[WHAT IS EXPECTED] Reproduce every one of the entries below word for word, leaving nothing out and changing nothing.

[EXTRACTED MATERIAL]

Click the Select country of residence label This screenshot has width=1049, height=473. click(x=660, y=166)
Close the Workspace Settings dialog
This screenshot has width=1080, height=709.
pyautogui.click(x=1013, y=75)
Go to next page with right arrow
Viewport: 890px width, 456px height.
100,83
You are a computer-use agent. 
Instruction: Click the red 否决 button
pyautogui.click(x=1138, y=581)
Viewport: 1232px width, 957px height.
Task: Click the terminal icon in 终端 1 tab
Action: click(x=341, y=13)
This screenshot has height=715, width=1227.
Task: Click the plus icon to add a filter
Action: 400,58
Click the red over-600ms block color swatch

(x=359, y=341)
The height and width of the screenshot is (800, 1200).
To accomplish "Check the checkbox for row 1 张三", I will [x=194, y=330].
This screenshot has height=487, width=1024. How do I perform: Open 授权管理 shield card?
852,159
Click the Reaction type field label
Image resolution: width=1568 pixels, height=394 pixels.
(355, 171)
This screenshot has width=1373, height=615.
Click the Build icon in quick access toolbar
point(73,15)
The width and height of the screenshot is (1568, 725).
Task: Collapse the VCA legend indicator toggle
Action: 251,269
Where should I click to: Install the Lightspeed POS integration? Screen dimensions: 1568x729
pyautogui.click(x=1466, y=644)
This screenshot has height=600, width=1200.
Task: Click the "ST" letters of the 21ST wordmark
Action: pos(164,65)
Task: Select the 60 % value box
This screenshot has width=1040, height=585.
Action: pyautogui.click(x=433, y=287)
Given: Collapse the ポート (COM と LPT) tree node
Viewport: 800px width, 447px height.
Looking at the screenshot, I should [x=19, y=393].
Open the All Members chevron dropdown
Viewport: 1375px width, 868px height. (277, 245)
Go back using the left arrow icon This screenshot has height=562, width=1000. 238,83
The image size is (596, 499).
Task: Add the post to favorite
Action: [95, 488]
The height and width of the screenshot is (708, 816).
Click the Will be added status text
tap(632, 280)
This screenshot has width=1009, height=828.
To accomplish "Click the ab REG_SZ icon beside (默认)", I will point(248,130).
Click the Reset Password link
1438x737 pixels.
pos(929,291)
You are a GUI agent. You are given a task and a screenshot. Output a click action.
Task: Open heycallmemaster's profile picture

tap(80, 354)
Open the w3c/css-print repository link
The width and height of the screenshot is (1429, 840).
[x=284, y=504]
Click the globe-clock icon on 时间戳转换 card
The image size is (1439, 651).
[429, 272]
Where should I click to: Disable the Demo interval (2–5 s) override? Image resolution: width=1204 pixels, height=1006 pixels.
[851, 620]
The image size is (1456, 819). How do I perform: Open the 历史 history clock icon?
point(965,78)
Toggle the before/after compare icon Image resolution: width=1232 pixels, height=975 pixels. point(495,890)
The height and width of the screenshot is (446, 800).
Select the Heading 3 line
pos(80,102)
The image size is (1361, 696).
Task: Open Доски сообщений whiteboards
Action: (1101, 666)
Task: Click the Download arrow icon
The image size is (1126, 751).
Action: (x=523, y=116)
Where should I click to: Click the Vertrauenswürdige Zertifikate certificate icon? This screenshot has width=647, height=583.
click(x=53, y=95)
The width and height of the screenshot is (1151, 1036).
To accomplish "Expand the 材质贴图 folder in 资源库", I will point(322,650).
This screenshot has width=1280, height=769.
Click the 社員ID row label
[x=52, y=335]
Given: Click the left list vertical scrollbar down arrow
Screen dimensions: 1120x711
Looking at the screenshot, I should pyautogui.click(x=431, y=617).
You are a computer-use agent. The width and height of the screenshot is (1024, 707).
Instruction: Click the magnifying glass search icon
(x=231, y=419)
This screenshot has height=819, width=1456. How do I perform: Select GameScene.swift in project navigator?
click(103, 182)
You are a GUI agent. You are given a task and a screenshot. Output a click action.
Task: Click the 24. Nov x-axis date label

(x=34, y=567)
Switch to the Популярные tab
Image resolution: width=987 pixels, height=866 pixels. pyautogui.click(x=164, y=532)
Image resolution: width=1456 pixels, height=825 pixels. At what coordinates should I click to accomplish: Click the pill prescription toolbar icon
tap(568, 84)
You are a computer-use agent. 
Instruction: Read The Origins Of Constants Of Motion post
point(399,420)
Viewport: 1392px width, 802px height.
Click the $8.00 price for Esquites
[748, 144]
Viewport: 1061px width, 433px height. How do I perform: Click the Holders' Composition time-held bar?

[SOLUTION FOR THIS EXERCISE]
Click the Select country of residence label This screenshot has width=1049, height=473. click(x=660, y=166)
Close the Workspace Settings dialog
This screenshot has width=1080, height=709.
pyautogui.click(x=1013, y=75)
Go to next page with right arrow
Viewport: 890px width, 456px height.
100,83
You are a computer-use agent. 
Instruction: Click the red 否决 button
pyautogui.click(x=1138, y=581)
Viewport: 1232px width, 957px height.
Task: Click the terminal icon in 终端 1 tab
Action: click(x=341, y=13)
This screenshot has height=715, width=1227.
Task: Click the plus icon to add a filter
Action: 400,58
Click the red over-600ms block color swatch

(x=359, y=341)
The height and width of the screenshot is (800, 1200).
To accomplish "Check the checkbox for row 1 张三", I will [x=194, y=330].
This screenshot has height=487, width=1024. How do I perform: Open 授权管理 shield card?
852,159
Click the Reaction type field label
Image resolution: width=1568 pixels, height=394 pixels.
(355, 171)
This screenshot has width=1373, height=615.
Click the Build icon in quick access toolbar
point(73,15)
The width and height of the screenshot is (1568, 725).
Task: Collapse the VCA legend indicator toggle
Action: 251,269
Where should I click to: Install the Lightspeed POS integration? Screen dimensions: 1568x729
pyautogui.click(x=1466, y=644)
This screenshot has height=600, width=1200.
Task: Click the "ST" letters of the 21ST wordmark
Action: pos(164,65)
Task: Select the 60 % value box
This screenshot has width=1040, height=585.
Action: pyautogui.click(x=433, y=287)
Given: Collapse the ポート (COM と LPT) tree node
Viewport: 800px width, 447px height.
Looking at the screenshot, I should [x=19, y=393].
Open the All Members chevron dropdown
Viewport: 1375px width, 868px height. (277, 245)
Go back using the left arrow icon This screenshot has height=562, width=1000. 238,83
The image size is (596, 499).
Task: Add the post to favorite
Action: [95, 488]
The height and width of the screenshot is (708, 816).
Click the Will be added status text
tap(632, 280)
This screenshot has width=1009, height=828.
To accomplish "Click the ab REG_SZ icon beside (默认)", I will point(248,130).
Click the Reset Password link
1438x737 pixels.
pos(929,291)
You are a GUI agent. You are given a task and a screenshot. Output a click action.
Task: Open heycallmemaster's profile picture

tap(80, 354)
Open the w3c/css-print repository link
The width and height of the screenshot is (1429, 840).
[x=284, y=504]
Click the globe-clock icon on 时间戳转换 card
The image size is (1439, 651).
[429, 272]
Where should I click to: Disable the Demo interval (2–5 s) override? Image resolution: width=1204 pixels, height=1006 pixels.
[851, 620]
The image size is (1456, 819). How do I perform: Open the 历史 history clock icon?
point(965,78)
Toggle the before/after compare icon Image resolution: width=1232 pixels, height=975 pixels. point(495,890)
The height and width of the screenshot is (446, 800).
Select the Heading 3 line
pos(80,102)
The image size is (1361, 696).
Task: Open Доски сообщений whiteboards
Action: (1101, 666)
Task: Click the Download arrow icon
The image size is (1126, 751).
Action: (x=523, y=116)
Where should I click to: Click the Vertrauenswürdige Zertifikate certificate icon? This screenshot has width=647, height=583.
click(x=53, y=95)
The width and height of the screenshot is (1151, 1036).
To accomplish "Expand the 材质贴图 folder in 资源库", I will point(322,650).
This screenshot has width=1280, height=769.
Click the 社員ID row label
[x=52, y=335]
Given: Click the left list vertical scrollbar down arrow
Screen dimensions: 1120x711
Looking at the screenshot, I should pyautogui.click(x=431, y=617).
You are a computer-use agent. The width and height of the screenshot is (1024, 707).
Instruction: Click the magnifying glass search icon
(x=231, y=419)
This screenshot has height=819, width=1456. How do I perform: Select GameScene.swift in project navigator?
click(103, 182)
You are a GUI agent. You are given a task and a screenshot. Output a click action.
Task: Click the 24. Nov x-axis date label

(x=34, y=567)
Switch to the Популярные tab
Image resolution: width=987 pixels, height=866 pixels. pyautogui.click(x=164, y=532)
Image resolution: width=1456 pixels, height=825 pixels. At what coordinates should I click to accomplish: Click the pill prescription toolbar icon
tap(568, 84)
You are a computer-use agent. 
Instruction: Read The Origins Of Constants Of Motion post
point(399,420)
Viewport: 1392px width, 802px height.
Click the $8.00 price for Esquites
[748, 144]
Viewport: 1061px width, 433px height. How do I perform: Click the Holders' Composition time-held bar?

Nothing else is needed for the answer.